Mistake #1: Test EVERYTHING before you apply it to anything more than a 3 inch square.

So we tested, and tested, and tested again. We made so many different stain concoctions that we had to re-sand a strip of baseboard just to remove all of our "options." Finally, we had a color that we loved: a rich chestnut-style brown with just a hint of red and a few gold flecks. The lattice window had been re-sanded. We were ready to go.

Take 2:
This time, assured that we had the right color, we stained all of the trim in the room....and noticed something odd as the stain dried. It looked...blotchy, uneven, like trim that had developed a bad rash. What was going on? We consulted the can:
Use wood conditioner prior to staining if you have a soft wood like pine, fir, or ash. You do not need to use a wood conditioner on hard woods like oak.


Ok, well great! We had nothing to worry about, right? We, after all, had white oak trim. It was impossible to dent the wood with our nails, so it must be a hardwood like oak, right? RIGHT?

WRONG! After consulting a professor who specializes in wood identification, we found out that we have....antique heart pine, which is only 5% softer than oak, but...still pine.

The blotchy effect was not going to go away. The pine had accepted the stain unevenly. We needed to resand.

Mistake #2: Use a wood conditioner prior to staining pine. Heck, use a wood conditioner prior to staining anything.

...which brings us to the conversation with Michael, and our current situation - The Rule of Three! There was no reason to feel discouraged after all! Sure, my hands were vibrating from 5 months of sanding; my lungs were probably damaged from breathing in toxic paint-stripping chemicals; and the lead content in my body was clearly affecting my brain function, but Cosmic Law had taken over, and the balancing power of the Rule of Three was in effect. Suddenly, I felt calmer than I had in weeks.
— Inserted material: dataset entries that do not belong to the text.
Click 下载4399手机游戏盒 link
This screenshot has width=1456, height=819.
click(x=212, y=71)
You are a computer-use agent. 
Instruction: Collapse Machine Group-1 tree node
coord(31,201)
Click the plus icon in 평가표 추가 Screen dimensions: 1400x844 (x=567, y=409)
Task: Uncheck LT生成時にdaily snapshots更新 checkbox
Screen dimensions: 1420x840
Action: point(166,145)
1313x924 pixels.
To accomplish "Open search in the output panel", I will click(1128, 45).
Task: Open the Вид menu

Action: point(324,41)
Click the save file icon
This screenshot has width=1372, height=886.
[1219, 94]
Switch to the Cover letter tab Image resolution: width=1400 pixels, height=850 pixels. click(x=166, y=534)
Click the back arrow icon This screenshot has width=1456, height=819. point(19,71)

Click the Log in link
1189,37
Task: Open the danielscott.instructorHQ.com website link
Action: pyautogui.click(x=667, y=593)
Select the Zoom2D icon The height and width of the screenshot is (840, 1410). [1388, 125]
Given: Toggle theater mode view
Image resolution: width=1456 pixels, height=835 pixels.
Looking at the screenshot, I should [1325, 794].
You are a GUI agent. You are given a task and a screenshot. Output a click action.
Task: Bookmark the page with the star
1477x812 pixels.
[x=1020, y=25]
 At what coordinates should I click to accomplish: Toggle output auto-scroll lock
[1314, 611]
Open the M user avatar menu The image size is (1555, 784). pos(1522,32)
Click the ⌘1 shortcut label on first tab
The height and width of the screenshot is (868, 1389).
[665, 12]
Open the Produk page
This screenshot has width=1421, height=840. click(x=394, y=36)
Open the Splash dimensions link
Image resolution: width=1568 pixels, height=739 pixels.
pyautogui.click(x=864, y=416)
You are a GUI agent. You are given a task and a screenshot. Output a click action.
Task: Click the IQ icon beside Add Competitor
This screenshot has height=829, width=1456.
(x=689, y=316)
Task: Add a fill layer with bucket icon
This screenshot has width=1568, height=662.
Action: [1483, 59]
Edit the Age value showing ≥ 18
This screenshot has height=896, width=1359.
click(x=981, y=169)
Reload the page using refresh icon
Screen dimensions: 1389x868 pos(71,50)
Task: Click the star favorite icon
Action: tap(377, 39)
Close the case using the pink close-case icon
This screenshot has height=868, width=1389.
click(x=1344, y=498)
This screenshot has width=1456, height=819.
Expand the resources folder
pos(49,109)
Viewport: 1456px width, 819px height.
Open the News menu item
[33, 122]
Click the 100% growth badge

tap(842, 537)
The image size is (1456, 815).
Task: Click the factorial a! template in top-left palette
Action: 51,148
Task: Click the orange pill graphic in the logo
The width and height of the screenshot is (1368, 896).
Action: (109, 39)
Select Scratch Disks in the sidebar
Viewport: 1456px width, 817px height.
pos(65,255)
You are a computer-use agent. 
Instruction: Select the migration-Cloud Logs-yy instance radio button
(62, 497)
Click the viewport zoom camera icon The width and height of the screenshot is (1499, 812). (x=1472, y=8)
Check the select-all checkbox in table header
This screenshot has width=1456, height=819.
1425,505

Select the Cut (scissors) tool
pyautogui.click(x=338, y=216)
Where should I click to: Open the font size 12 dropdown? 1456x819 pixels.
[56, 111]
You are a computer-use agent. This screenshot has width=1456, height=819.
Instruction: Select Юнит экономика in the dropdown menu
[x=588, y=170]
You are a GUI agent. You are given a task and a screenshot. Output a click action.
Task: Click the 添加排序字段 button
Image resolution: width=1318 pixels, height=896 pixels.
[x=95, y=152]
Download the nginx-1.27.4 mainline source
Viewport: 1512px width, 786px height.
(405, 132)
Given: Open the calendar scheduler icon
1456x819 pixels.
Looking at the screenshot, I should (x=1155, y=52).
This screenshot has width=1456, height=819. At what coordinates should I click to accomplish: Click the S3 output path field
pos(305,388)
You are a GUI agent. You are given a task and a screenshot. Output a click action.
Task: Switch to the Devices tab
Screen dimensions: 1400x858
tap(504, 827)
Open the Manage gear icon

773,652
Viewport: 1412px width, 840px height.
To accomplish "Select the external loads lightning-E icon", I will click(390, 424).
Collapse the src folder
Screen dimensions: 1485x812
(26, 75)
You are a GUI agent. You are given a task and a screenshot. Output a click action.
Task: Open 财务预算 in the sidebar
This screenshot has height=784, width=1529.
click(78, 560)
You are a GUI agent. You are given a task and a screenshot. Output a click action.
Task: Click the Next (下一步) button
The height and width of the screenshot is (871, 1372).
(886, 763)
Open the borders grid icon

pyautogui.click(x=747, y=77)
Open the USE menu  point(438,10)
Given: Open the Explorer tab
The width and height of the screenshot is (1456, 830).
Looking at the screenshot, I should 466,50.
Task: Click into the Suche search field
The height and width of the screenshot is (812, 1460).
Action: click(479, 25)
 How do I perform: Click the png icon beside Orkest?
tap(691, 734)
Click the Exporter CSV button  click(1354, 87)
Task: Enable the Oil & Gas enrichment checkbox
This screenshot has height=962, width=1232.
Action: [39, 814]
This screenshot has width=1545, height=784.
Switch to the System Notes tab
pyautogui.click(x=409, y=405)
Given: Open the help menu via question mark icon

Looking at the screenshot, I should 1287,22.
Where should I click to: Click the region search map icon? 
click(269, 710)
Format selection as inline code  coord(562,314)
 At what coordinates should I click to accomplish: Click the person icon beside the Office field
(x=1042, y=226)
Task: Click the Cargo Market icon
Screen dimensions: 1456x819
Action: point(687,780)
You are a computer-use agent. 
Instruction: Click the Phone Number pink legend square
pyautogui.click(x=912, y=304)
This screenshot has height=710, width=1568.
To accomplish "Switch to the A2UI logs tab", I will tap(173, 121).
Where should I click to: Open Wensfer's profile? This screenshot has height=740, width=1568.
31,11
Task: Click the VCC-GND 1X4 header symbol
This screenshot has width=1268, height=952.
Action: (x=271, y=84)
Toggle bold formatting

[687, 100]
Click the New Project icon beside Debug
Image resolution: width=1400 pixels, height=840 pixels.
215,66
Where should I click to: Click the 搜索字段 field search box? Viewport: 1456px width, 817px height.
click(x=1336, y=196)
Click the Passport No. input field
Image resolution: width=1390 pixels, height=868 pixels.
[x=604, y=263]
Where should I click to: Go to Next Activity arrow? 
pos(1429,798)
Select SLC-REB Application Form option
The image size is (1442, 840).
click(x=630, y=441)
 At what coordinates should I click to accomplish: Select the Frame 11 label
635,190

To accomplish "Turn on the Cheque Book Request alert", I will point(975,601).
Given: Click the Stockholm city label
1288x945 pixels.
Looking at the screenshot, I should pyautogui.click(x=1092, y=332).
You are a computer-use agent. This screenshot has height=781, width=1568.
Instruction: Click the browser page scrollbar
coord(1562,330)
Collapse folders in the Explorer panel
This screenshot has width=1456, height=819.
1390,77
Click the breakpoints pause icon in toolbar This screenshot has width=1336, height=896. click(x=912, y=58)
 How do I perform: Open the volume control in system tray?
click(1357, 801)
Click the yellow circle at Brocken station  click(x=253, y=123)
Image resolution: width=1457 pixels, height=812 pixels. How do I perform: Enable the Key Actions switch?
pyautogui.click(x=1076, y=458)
If you are lucky enough to have never tackled a restoration/renovation project, and thus have never been bitten by the craving that makes you, like a crack addict, come back for more frustration, physical pain, and eventual elation, then you may not be familiar with the Rule of Three. It states, simply, that any home project will take you 3 times as long, cost 3 times as much, and be 3 times harder than you anticipated when you foolishly began it, filled with bright-eyed hope and wonder.

And so, here we are! Our timeline has doubled! Our frustration levels have tripled! And we are finally, after 5 months, nearly ready to start the staining process from scratch once again....on a very small test spot.